Because mobile platforms have become so important, they have gotten the attention of cybercriminals. (Check the McAfee Threats Report for more information.) There is also a lot of interesting stuff going on. And a lot of mistakes being repeated. Again. An eye opener should be Collin Mulliner’s talk about scanning mobile IP ranges and seeing what kind of devices are there. The result is really scary. Apparently people do not realize that often when you’re online with a mobile device using GSM, GPRS, G3, etc. that the device is not only able to access the Internet. It is also accessible from the Internet.
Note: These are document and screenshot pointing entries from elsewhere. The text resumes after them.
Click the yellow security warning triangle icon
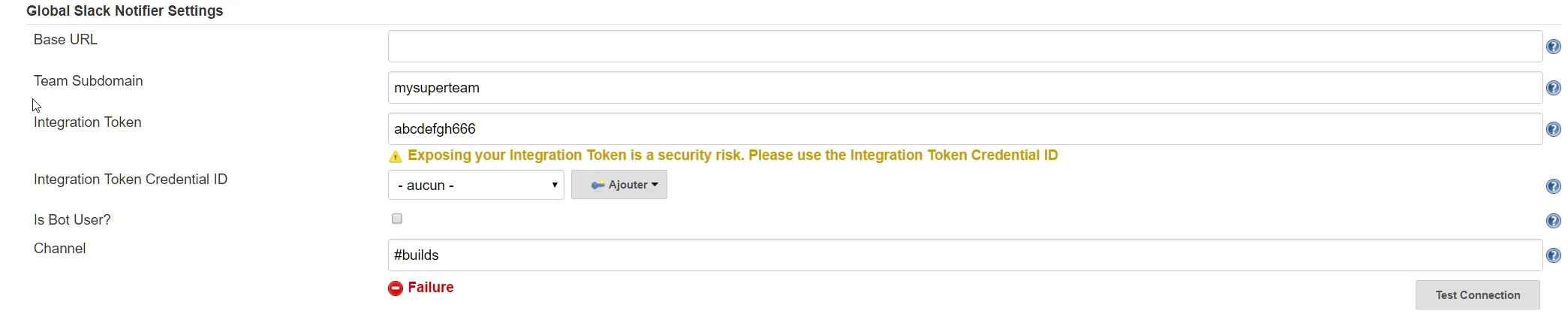Screen dimensions: 1568x320 pos(395,156)
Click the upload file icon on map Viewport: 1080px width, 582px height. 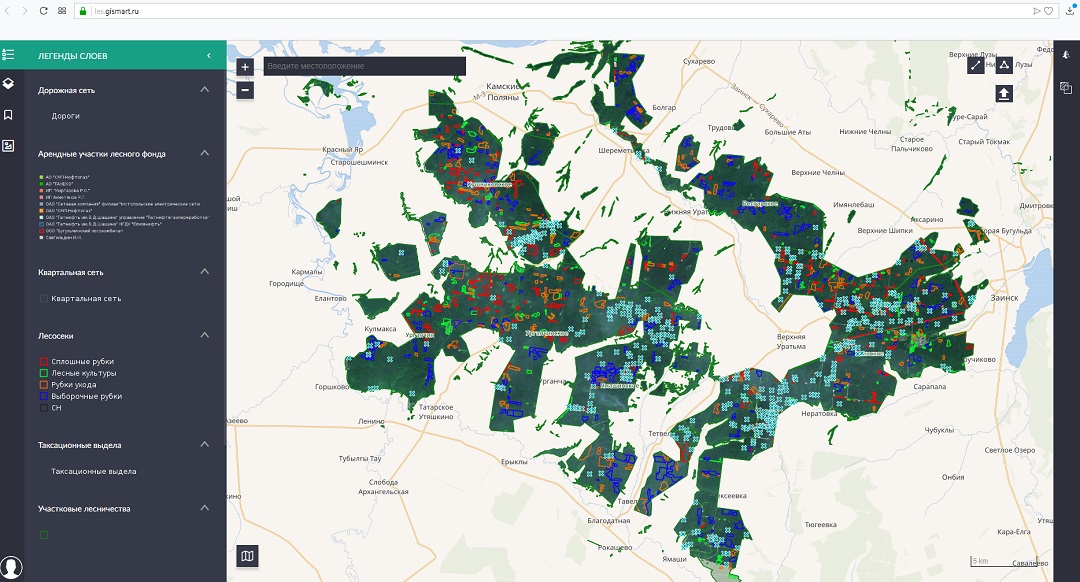pos(1004,93)
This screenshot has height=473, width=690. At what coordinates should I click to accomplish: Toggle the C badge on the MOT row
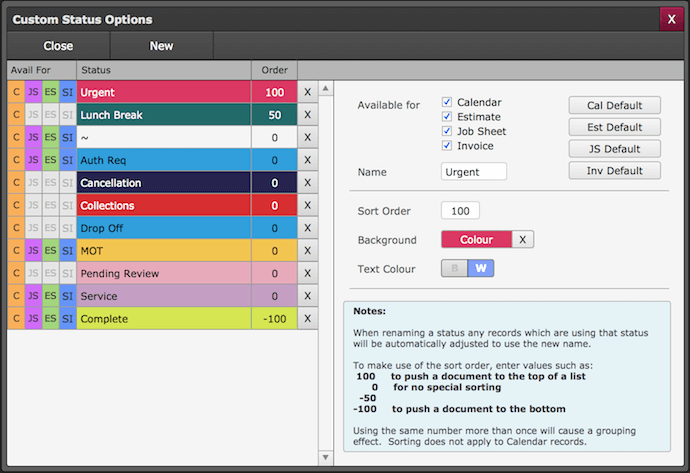point(15,251)
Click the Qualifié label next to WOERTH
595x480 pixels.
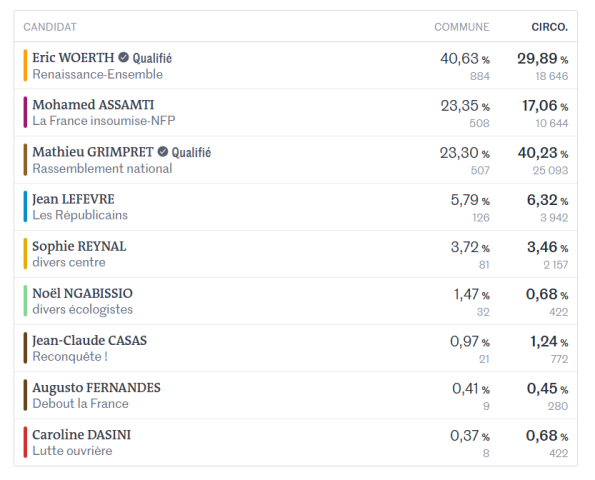(x=152, y=58)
So putting up sensitive hardware without any access authorization is a bad idea. Bad as in “it could cause a power failure in the company” or “it may cause the plant to burn down.” To have your surveillance cameras exposed is not exactly ideal either.
Even more disturbing was Charlie Miller’s talk on near-field communications (NFC) on some mobile devices. He highlighted one major point of failure in the IT industry that is repeated over and over again. Say you have something that security wise is pretty solid. Meanwhile marketing and product management add an additional feature. That’s happened in the case of NFC on mobile devices, which would be great for authentication or payments. They just got “enhanced” with device-to-device communications. What’s wrong about that?
Instead of exposing just NFC-related apps, if you can send someone to a web page without his acknowledging it, your attack surface is suddenly the web browser and everything (multimedia, documents, Flash, etc.) related to it. During the session Georg Wicherski demonstrated such an attack nicely using a webkit exploit. Thus another good technology turns into a security hazard because of one too many additions. My obvious advice: Disable NFC on your phone until vendors came up with ways to secure it.
Now I have another three days of conference to attend: Defcon, which has run for 20 years. (That time is exceeded only by the Chaos Communication Congress, which will take place for the 29th time this year.) Defcon looks massive in the number of its sessions and attendance. (Some major talks, such as “FX” and Greg’s event on Sunday, for example, were not presented at Black Hat, instead exclusively at Defcon.) We’ll see what is going on there.
PS: Best hack at Black Hat? I met a woman at a vendor’s party who hacked her way into the VIP area. The vendor had given out different “coins,” one golden, another black, which was the VIP coin. After obtaining the normal gold coin, which wasn’t easy as she had no ticket for Black Hat to begin with, she simply painted the background black with a pen. Worked.
I gave her a new challenge: Gatecrash the VIP area of Defcon’s Freak Show, which McAfee will sponsor this year. Infected Mushroom will play. See you there!